This is a hard one to explain so I tried to capture it in a screen video grab. Ive noticed this before in Unreal Projects where when you do a light bake, the reflections don;t always work as they should as you move through the scene. I know that real time engines are not always physically correct but I thought maybe someone could give me some tips to improve this result. I cannot use raytracing in this project since it is an android build for VR. The distracting thing is that depending on the view, the reflection on the floor makes the chair and other objects appear to be floating and gamelike because the reflection removes the shadow. Hopefully this makes some sort of sense.
I’d just increase the roughness on the floor material, actually
What you are looking for is known as specular occlusion. I know that distance field AO offers some specular occlusion, which you can read about here: Distance Field Ambient Occlusion in Unreal Engine | Unreal Engine 5.0 Documentation
I don’t know off the top of my head if the baked lighting offers it spec ao, but I do know that specular occlusion can also be achieved through a pre-computed “bent normal map”.
Bent Normal Maps | Unreal Engine 4.27 Documentation
I assume you’re using the forward renderer since you say this is an android VR project. By default, the forward renderer uses the nearest reflection capture and projects it at an infinite distance from the camera. Obviously this is going to look like crap on any glossy surface.
You can enable “high quality reflections” in your floor material to get parallax corrected reflections, but they’re still not going to be amazing quality and it will cost more. For higher end hardware you could use as planar reflection to get perfect reflections. But that’s most likely going to be way too heavy for mobile vr.

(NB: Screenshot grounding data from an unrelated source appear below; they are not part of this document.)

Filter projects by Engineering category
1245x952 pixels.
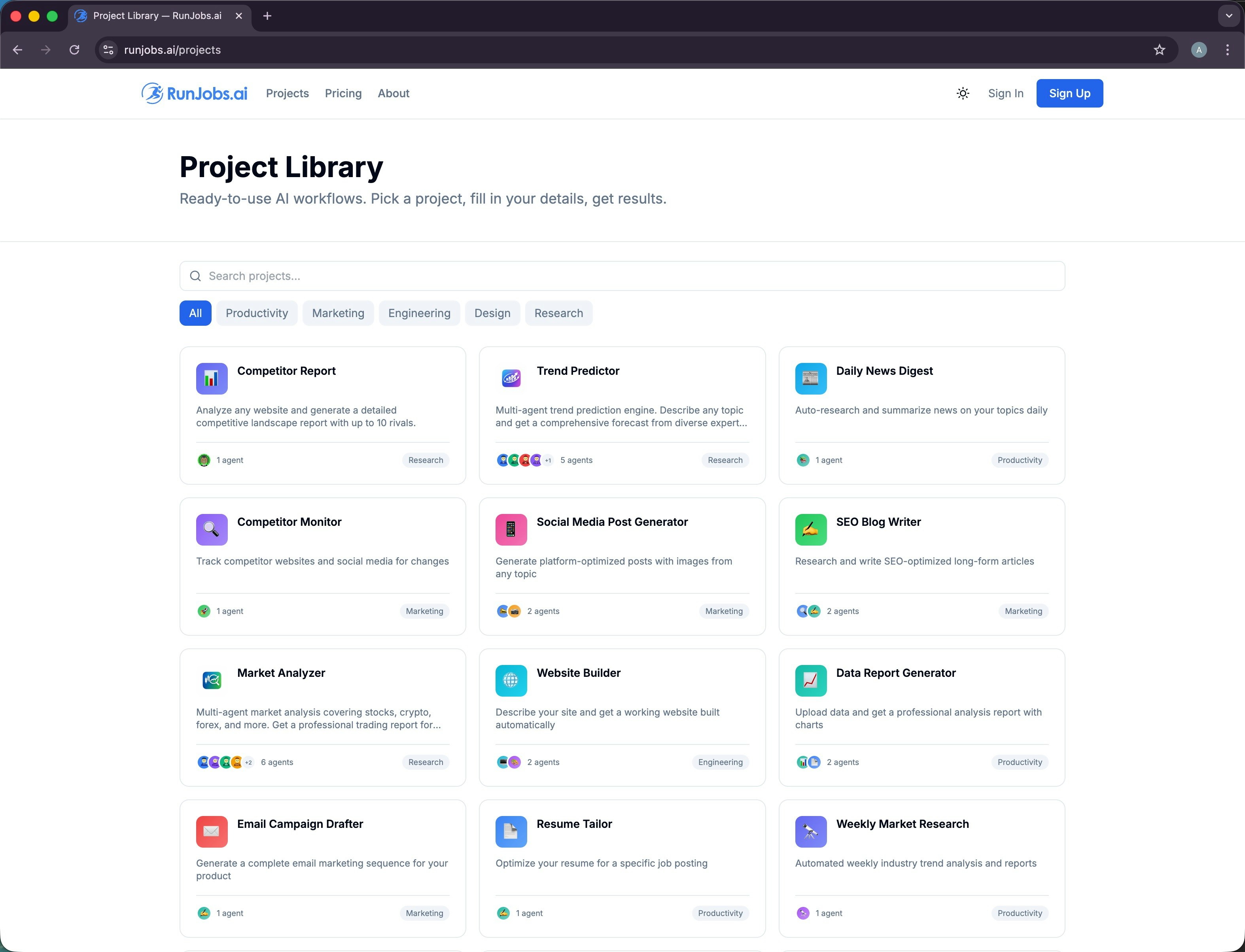[x=419, y=314]
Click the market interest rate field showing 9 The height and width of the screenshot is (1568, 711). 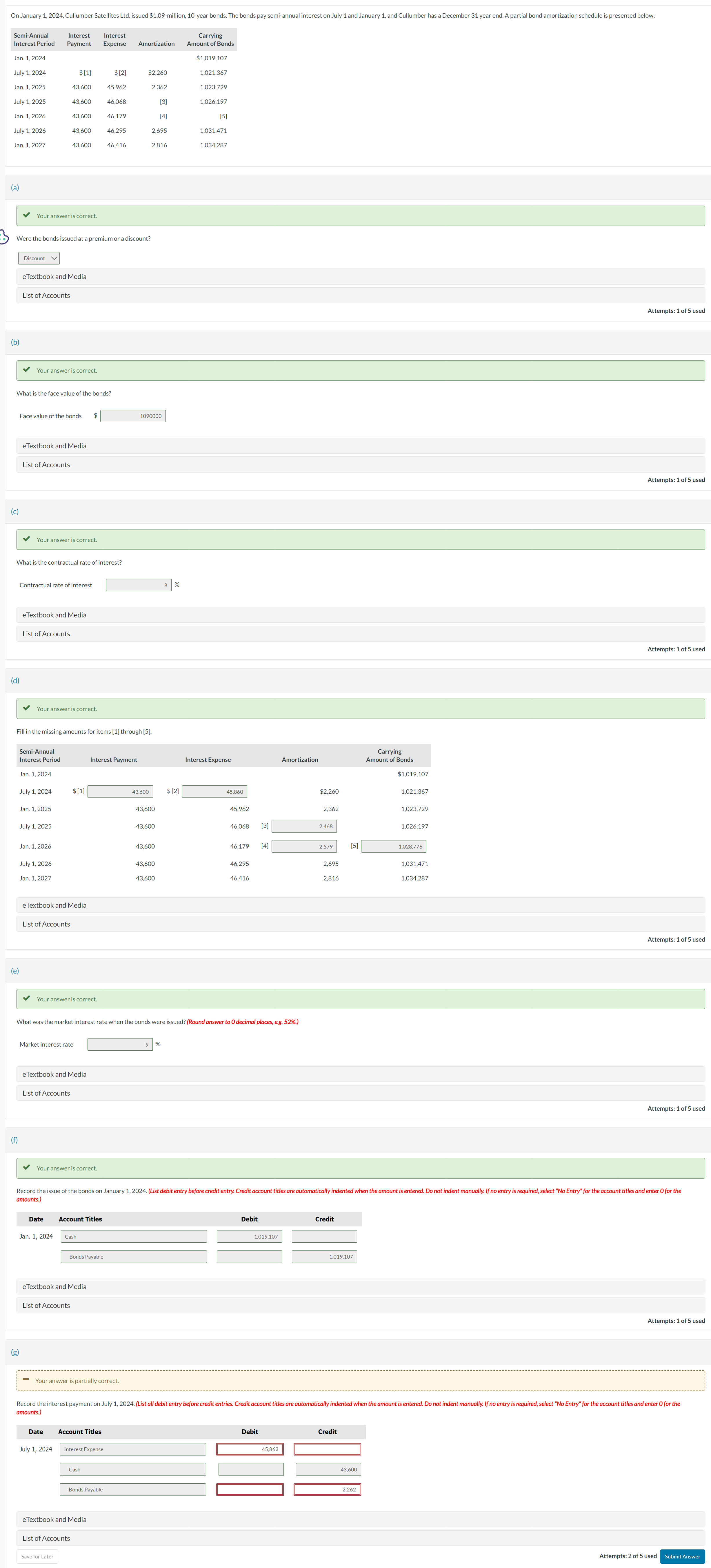(120, 1045)
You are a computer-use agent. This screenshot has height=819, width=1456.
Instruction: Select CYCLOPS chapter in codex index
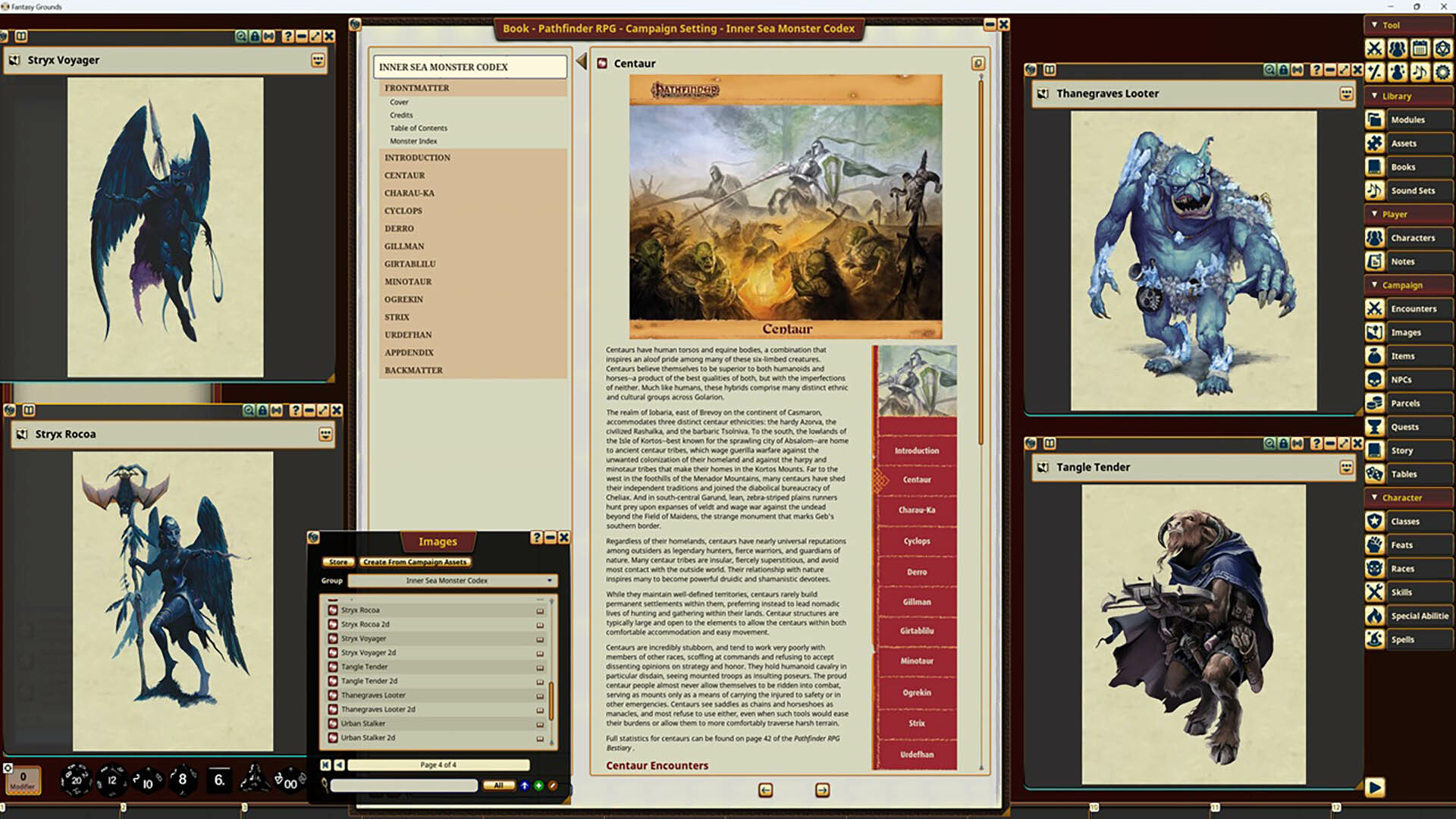[x=403, y=211]
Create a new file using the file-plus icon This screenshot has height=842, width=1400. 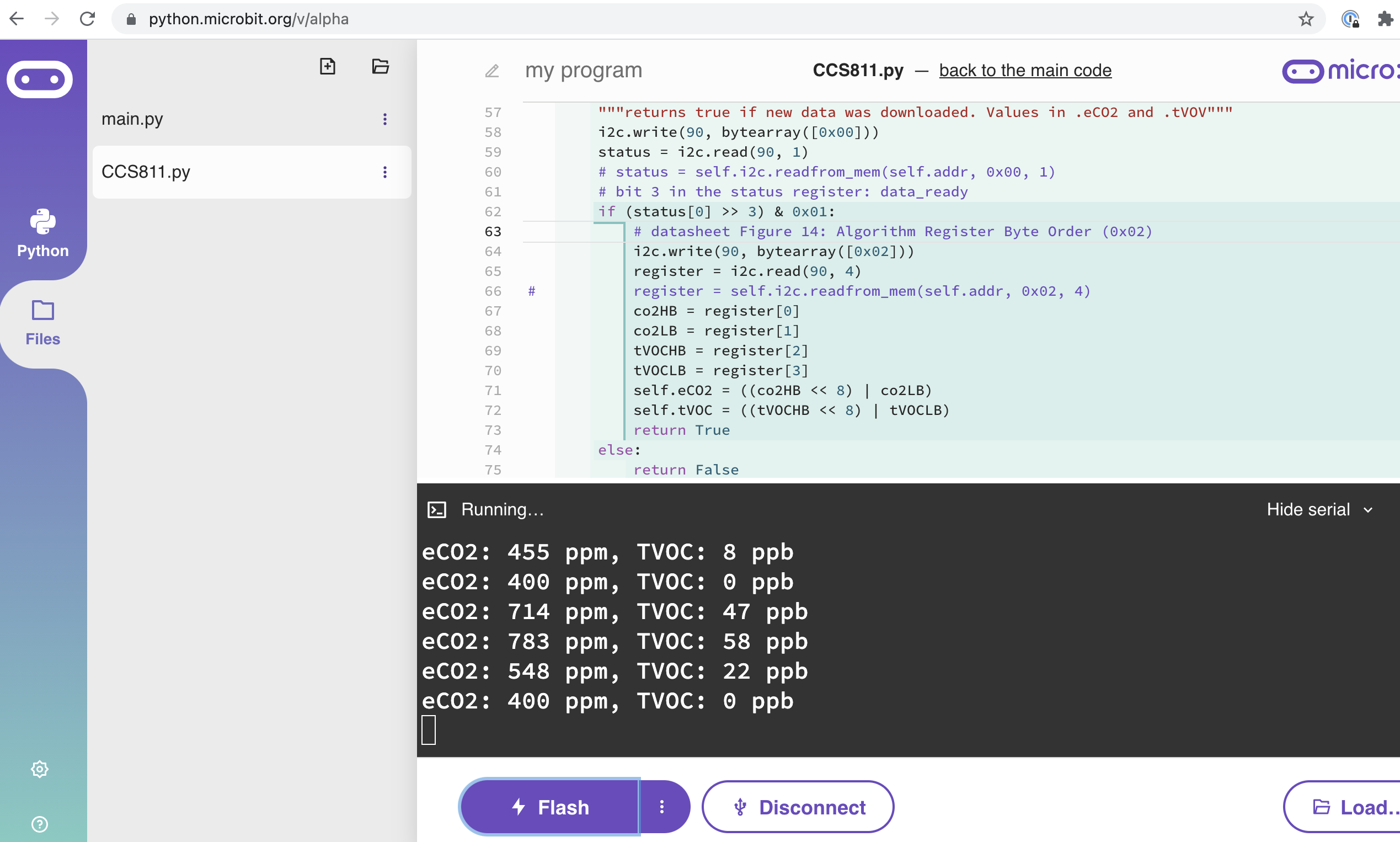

Your best option is to just do what @ClockworkOcean suggested and make the material rougher. At the end of the day you’re just asking a lot of the engine for the hardware you’re targeting.
Hello ClockworkOcean, for some reason I am not getting notifications to responses in my post so I apologize for not responding earlier. I will try this but I am not sure that takes care of this problem. I think it is like Arkiras is saying, I am expecting alot from the engine when doing something for VR. I have much better and more accurate results when I am doing raytraced projects becasue of the more accurate calculations.
Hello Akiras, your assumptions are correct in how I am using this. I may look into playing around with some of the things you mentioned but at the end of the day, I think there are some things I will just need to live with.
Thank you BananableOffense. I was not aware of the terms you mentioned so I am checking into that to see if there is anything there I can tweak to help address.
Here’s another example of specular occlusion using a bent normal map. Notice how without the occlusion many areas appear excessively specular which causes them to look lit when they shouldn’t be. This is extremely common in non-raytraced graphics.
There are probably other ways to achieve it besides those I mentioned, too.
Oh wow, that is crazy! I did not even know what bent normals were. I will need to check this out. There is just too much to learn but each day affords a new opportunity to learn something else.
To be fair, I don’t think bent normals are widely known or used - even if they can be effective. They do require a specialized texture and software to compute them.
But even if you go another route like distance field AO, it’s still a good illustration of what specular occlusion is and why it’s important - and perhaps another reason as to why raytracing is the future.